-- WORK INSTRUCTIONS --
Find each line in the entries below that contains the word "Wednesday", and copy every such line in full.

-- RECORDS SHOWN --
○ ○ ○

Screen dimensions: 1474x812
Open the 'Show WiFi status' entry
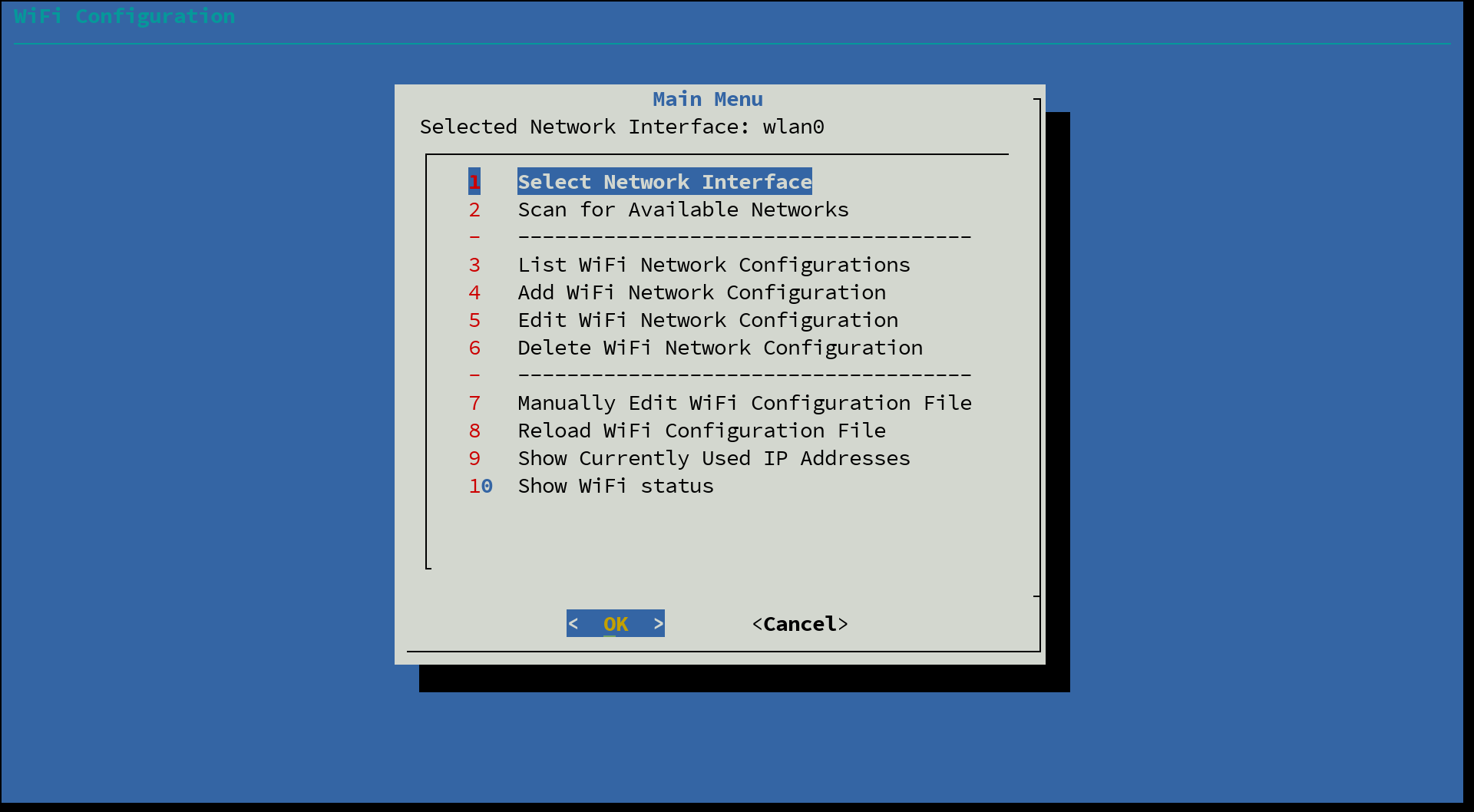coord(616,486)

○ ○ ○

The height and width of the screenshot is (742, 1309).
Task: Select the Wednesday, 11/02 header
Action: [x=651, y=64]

○ ○ ○

-- FINISHED ANSWER --
Task: Select the Wednesday, 11/02 header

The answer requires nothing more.